Me había sentado un rato a la sombra, he desechado las prisas este año, y una pareja de ancianos hizo que despertara de su sueño el teléfono. Me acerco a Prontesina, una conocida localidad turística cercana a Saint Moritz y debo encontrar antes un lugar discreto en el bosque para acampar. El recorrido que sigo de momento, que comienza en Poschiavo, lo llaman el Tour del Bernina, uno más de tantos, el del Mont – Blanc, el del monte Rosa… en Alpes cada macizo, o incluso montañas aisladas como el monte Pelmo o el Sassolungo, tiene su correspondiente tour. Éste, que hasta esta mañana, quitando la cima del Piz Palú que asomó ayer por unos instantes, no había mostrado el gran macizo que se escondía tras las montañas más cercanas, al final hoy a la altura de Morteratach apareció por fin todo su esplendor de glaciares bajo las montañas más altas de la zona, el Bernina entre ellas, que lucía un hermoso manto de nieve. Allá arriba, cerca de su cumbre existe un recorrido bellísimo que hicimos en su tiempo, que lleva el nombre de Travesía Bellavista. La fotografía de más abajo da cierta idea del recorrido. Enrique del Pozo, el primero a la derecha, Graciella, Nena y yo en cabeza. Moisés fue el autor de la imagen. Todas las imágenes que conservo de Alpes de aquella época son de Moisés y su inseparable y apreciada Leica.

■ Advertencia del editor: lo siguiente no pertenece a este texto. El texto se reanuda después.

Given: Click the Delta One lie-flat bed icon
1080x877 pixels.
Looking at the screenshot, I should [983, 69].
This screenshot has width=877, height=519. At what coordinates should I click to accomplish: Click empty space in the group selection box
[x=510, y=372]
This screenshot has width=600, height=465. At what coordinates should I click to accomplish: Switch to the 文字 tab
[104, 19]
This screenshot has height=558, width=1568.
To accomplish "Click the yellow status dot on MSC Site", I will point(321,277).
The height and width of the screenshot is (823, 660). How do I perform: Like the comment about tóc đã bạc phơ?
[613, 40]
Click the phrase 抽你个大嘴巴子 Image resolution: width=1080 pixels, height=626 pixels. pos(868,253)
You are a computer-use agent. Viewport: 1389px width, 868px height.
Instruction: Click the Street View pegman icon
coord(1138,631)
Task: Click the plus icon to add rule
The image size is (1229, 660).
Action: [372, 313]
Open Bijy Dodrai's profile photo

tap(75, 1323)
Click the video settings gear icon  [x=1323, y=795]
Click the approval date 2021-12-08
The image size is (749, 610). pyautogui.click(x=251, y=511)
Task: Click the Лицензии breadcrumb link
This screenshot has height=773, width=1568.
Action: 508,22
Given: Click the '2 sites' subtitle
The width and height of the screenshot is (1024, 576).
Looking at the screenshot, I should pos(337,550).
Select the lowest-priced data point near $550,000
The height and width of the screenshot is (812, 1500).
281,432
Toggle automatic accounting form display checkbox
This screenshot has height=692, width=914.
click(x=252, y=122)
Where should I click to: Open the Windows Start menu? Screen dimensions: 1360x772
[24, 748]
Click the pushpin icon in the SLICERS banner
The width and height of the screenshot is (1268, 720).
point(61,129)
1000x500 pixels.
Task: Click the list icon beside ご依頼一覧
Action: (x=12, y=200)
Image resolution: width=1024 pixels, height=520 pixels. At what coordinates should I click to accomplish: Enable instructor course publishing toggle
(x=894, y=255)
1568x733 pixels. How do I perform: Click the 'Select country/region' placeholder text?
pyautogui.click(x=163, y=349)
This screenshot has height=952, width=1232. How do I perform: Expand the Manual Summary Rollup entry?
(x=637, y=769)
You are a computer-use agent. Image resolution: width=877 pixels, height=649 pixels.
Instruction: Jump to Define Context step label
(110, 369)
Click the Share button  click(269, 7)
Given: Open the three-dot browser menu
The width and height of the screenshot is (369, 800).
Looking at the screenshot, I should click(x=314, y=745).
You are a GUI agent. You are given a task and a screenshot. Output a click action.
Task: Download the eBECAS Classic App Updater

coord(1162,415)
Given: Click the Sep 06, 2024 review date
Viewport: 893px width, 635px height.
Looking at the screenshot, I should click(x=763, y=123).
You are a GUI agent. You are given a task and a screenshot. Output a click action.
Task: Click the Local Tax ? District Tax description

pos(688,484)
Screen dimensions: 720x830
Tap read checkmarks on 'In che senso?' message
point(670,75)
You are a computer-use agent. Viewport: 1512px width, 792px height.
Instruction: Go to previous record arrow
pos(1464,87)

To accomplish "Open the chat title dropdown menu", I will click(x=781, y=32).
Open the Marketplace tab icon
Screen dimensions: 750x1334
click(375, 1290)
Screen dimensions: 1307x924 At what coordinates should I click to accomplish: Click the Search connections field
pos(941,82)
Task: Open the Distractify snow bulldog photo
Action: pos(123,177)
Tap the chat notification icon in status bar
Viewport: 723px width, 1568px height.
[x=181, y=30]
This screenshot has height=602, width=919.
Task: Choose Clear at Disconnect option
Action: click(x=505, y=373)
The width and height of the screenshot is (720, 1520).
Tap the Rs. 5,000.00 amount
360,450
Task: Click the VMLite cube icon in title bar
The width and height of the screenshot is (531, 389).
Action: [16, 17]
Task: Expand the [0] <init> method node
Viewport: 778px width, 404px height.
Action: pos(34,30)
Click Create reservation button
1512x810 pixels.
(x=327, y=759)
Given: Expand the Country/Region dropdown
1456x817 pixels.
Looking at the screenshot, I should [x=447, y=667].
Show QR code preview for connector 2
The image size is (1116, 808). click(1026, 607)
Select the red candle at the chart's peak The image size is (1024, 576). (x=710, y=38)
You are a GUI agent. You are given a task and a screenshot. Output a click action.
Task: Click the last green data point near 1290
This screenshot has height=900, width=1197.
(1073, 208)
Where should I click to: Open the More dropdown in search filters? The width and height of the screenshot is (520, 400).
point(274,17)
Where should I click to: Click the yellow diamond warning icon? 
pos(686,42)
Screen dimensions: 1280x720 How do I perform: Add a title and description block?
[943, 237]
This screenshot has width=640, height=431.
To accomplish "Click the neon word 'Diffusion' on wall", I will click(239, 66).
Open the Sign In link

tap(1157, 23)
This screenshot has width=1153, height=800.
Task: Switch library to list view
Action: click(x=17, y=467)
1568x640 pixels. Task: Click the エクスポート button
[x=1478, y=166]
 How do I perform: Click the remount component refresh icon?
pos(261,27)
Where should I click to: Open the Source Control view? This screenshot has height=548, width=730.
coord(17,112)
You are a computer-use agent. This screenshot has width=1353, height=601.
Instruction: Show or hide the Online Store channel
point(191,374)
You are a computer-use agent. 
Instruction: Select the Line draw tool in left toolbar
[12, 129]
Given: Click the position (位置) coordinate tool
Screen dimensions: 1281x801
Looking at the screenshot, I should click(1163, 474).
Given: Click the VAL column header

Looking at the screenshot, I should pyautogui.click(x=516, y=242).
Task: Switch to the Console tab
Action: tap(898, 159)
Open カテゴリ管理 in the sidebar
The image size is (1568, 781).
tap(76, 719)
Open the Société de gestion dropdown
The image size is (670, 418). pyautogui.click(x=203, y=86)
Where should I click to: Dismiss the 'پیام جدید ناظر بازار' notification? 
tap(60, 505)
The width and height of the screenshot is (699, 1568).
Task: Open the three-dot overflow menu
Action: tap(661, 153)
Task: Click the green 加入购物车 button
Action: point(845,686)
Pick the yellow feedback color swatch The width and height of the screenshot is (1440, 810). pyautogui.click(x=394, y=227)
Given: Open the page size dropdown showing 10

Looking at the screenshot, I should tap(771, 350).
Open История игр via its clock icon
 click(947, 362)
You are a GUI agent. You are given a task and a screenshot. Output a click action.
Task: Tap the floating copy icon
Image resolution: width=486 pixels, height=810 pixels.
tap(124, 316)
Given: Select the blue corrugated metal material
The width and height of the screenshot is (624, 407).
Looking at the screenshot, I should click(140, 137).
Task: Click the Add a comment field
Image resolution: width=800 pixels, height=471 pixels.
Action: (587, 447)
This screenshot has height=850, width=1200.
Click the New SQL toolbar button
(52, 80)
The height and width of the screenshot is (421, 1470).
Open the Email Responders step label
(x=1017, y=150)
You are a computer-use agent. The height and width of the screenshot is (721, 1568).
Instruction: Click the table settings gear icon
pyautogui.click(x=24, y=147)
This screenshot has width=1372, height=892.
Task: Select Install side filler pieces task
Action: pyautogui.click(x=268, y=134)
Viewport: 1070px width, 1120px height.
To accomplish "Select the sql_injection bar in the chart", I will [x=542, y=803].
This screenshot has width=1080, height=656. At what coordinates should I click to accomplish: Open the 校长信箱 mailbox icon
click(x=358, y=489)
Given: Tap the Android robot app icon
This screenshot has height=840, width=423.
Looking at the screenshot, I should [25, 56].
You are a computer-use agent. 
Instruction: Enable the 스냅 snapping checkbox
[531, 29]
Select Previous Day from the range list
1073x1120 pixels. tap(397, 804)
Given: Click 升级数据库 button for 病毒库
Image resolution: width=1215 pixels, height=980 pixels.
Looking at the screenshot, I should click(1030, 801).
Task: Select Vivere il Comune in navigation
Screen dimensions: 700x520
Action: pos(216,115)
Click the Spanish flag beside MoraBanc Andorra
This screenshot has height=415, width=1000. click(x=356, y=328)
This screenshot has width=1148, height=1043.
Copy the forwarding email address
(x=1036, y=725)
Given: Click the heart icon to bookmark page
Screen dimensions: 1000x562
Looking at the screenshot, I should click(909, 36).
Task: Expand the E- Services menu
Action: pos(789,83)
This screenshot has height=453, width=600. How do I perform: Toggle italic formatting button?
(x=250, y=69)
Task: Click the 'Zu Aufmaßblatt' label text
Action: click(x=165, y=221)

Empleé toda la jornada en descender hasta Prontesina, un larguísimo valle de pastos y abetales. En Morteratach iba a meterme en el restaurante cuando se me ocurrió mirar los precios: de locos, esta gente está loca, sí, me dije. Di media vuelta y me dirigí a un chiringuito, atendido por demás por una simpática moza. Allí me despaché comiendo lo que había, que no era mucho, pero que satisfizo las necesidades del vagabundo mientras la batería del teléfono se iba cargando.